OpenStack Live Migration With Cinder Backed Instances

Over the last several weeks I keep getting questions about Live Migration, does it work, how do you configure it, what are the requirements to use it and so on.  To be honest up until recently I hadn’t actually dove into Live Migration so I tried it out (and failed), then started asking around and resorting to Google Searches.  The good thing is, there’s TONS of information out there, problem is, there’s TONS of information out there.  The bad thing here is the info isn’t all that consistent.  Like many things there’s always more than one way to achieve an end result, Live Migration is really no different.  So I thought I’d try and write up what worked for me and in my opinion was the simplest method to use.

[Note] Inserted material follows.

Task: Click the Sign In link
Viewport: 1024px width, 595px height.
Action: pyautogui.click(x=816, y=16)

First off, for those that aren’t familiar; Live Migration of OpenStack Instances is the process of migrating an OpenStack Instance from one Compute Node to another with little or no downtime.  The docs page has a good description here: http://docs.openstack.org/admin-guide-cloud/content/section_configuring-compute-migrations.html

One of the big misconceptions about Live Migration is that if you’re Instances aren’t stored on a Shared FS or a Shared backend device like CEPH you can’t do Live-Migration.  That’s not true at all, in fact notice the doc has an entry specifically for Volume-Backed Instances.  So let’s take a look at how to create a Volume-Backed Instance using Juno and migrate it from one Compute Host to another.

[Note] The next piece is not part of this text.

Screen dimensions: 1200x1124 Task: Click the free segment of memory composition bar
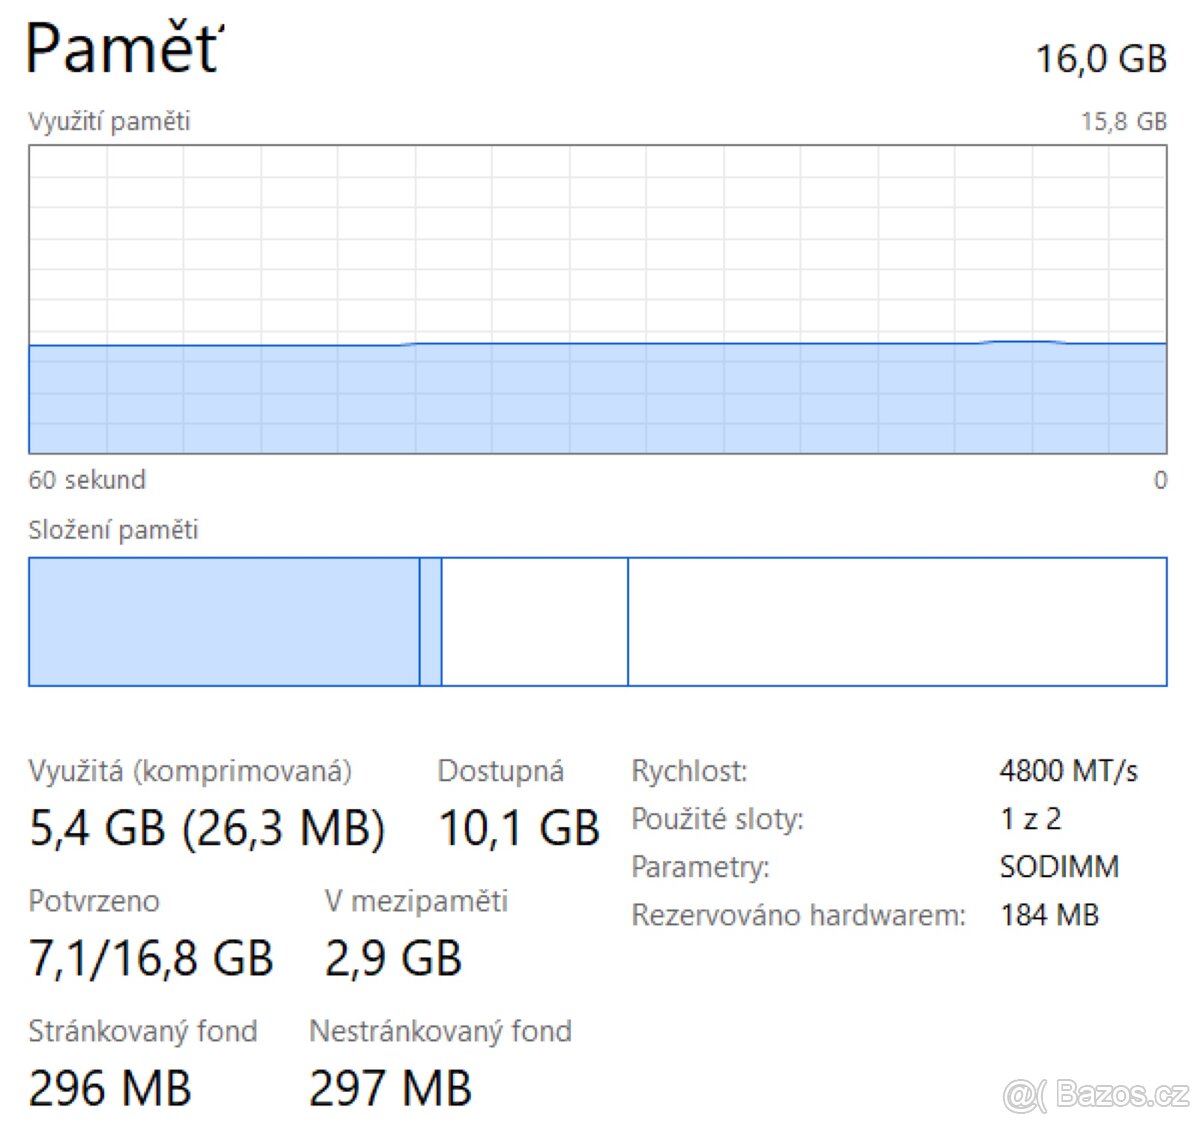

First, my config; I’ve set up a multi-node deployment using devstack stable/juno.  I went ahead and configured Cinder to run multiple backends, in my case SolidFire and LVM because I wanted to test both and make sure everything worked properly.  For info on Cinder Multi-Backend checkout the wiki here: https://wiki.openstack.org/wiki/Cinder-multi-backend

I chose to specify ssh as my connection method for live-migration.  There are of course other ways to do this by configuring libvirt and qemu, which you can check out here: https://libvirt.org/uri.html but rather than do any of that I just wanted to put a simple entry in my nova.conf file and use ssh.  Here’s the libvirt section of my nova.conf:


[libvirt]
inject_partition = -2
use_usb_tablet = False
cpu_mode = none
virt_type = kvm
live_migration_uri = qemu+ssh://root@%s/system

Notice I’m using root here in my connection.  I’ve used “regular” accounts with sudo permissions before to do remote connections to libvirt, but there’s something about the process from Nova that the Key Verification will fail for any user other than ‘root’.  If anybody knows how to fix this up let me know, It’d be great to learn what I’m missing here.  For those that are interested in more detail, my nova.conf other than the entry here is just the defaults from devstack.  Here’s a link to my nova.conf on the controller/compute: /etc/nova/nova.conf.  I’ve also added a link to my devstack local.conf; in this setup I actually started with a SolidFire deployment and manually updated cinder.conf to do multi-backend with LVM and added the default volume-type: devstack local.conf

So since we’re using ssh and root, you’ve probably guessed we’re going to need to setup ssh keys between our compute nodes.  I went ahead and setup root keys on each of the compute nodes, and installed each machines key on all of the nodes just doing a simple ssh-copy-id.  You may want to get a bit more sophisticated, distribute a key and modify /root/.ssh/config to include entries for each of the compute nodes.  Something like this should do the trick:


Host fluffy-compute
HostName fluffy-compute
User root
IdentityFile ~/.ssh/live-migrationkey.pem

Verify you can ssh as root to->from each of the Compute nodes, restart Nova Compute services and you *should* be ready to go.  Notice there I said *should*, what i found out was things didn’t work.  I’d get an error message stating that I couldn’t do live migration because I wasn’t using shared storage… huh?  What’s up with that?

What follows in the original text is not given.